• Problem:
Return the data that follows exactly. Include every line.

• Data:
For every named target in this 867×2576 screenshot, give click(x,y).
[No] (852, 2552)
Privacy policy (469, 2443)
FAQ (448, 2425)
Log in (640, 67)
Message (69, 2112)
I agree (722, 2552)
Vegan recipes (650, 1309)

• Response to the task:
For every named target in this 867×2576 screenshot, give click(x,y).
[No] (852, 2552)
Privacy policy (469, 2443)
FAQ (448, 2425)
Log in (640, 67)
Message (69, 2112)
I agree (722, 2552)
Vegan recipes (650, 1309)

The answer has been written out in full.